People with severe, irreversible brain damage fall into this mixed category. Many lie in intensive care units where ventilators breathe for them, but because they have minimal reflexes or movements, they're considered alive, especially by their families. Medical professionals, however, may disagree, leading to painful and complex debates about whether someone is alive.
Take the case of Jahi McMath, whose tonsil surgery in 2013, at age 13, went terribly wrong, leaving her brain dead—or so doctors thought. Her family refused to believe she was dead and moved her from Oakland, California, to New Jersey, where she was provided with feeding tubes in addition to her ventilator. After several months, her mother began recording videos that she said were proof that Jahi could move different parts of her body when asked to. Additional brain scans revealed that although some parts of her brain, like her brain stem, were largely destroyed, the structure of large parts of her cerebrum, which is responsible for consciousness, language, and voluntary movements, was intact. Her heart rate also changed when her mother spoke, leading a neurologist to declare last year, after viewing many of her mother's videos, that she is technically alive—nearly four years after she was pronounced brain dead. By her mother's reckoning, Jahi turned 17 on October 24, 2017.
Organ donation adds another layer of complications. Since an organ needs to be transplanted as quickly as possible to avoid damage, doctors want to declare death as soon as they can after a person has been disconnected from a machine. The protocol is usually to wait for five minutes after a donor's heart and breathing have stopped. However, some believe that's not long enough, since the person could still be resuscitated at that point.
Bernat—whose research interests include brain death and the definition of death, consciousness disorders including coma and vegetative states, and ethical and philosophical issues in neurology—disagrees. "I would argue that breathing and circulation has permanently ceased even if it hasn't irreversibly ceased," he says. "It won't restart by itself."
THE FUTURE OF BRINGING PEOPLE BACK TO LIFE
As resuscitation technology improves, scientists may find new ways to reverse death. One promising approach is therapeutic hypothermia. Sometimes used on heart attack patients who have been revived, the therapy uses cooling devices to lower body temperature, usually for about 24 hours. "It improves a patient's chance of recovering from cardiac arrest and the brain injury [from a lack of oxygen] that can result from it," says Leary, who specializes in research and education relating to cardiac arrest, CPR quality, and therapeutic hypothermia.
One more out-there possibility—which had its heyday in the early 2000s but still has its proponents today—is cryonic freezing, in which dead bodies (and in some cases, just people's heads) are preserved in the hope that they can be brought back once technology advances. Just minutes after death, a cryonaut's body is chilled; a chest compression device called a thumper keeps blood flowing through the body, which is then shot up with anticoagulants to prevent blood clots from forming; and finally, the blood is flushed out and replaced with a kind of antifreeze to halt the cell damage that usually occurs from freezing.

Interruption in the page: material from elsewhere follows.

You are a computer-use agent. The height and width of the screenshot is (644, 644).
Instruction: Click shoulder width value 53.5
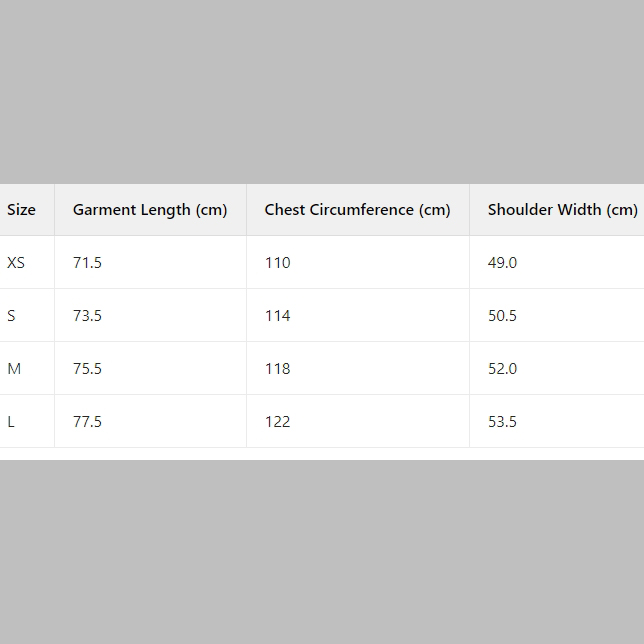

The idea is highly controversial. "It makes a good story for a movie, but it seems crazy to me," Bernat says. "I don't think it's the answer." But even if cryogenics is out, Bernat does believe that certain types of brain damage now thought to be permanent could one day be subject to medical intervention. "There is currently a huge effort in many medical centers to study brain resuscitation," he says.
Genetics provides another potential frontier. Scientists recently found that some genes in mice and fish live on after they die. And even more surprisingly, other genes regulating embryonic development, which switch off when an animal is born, turn on again after death. We don't yet know if the same thing happens in humans.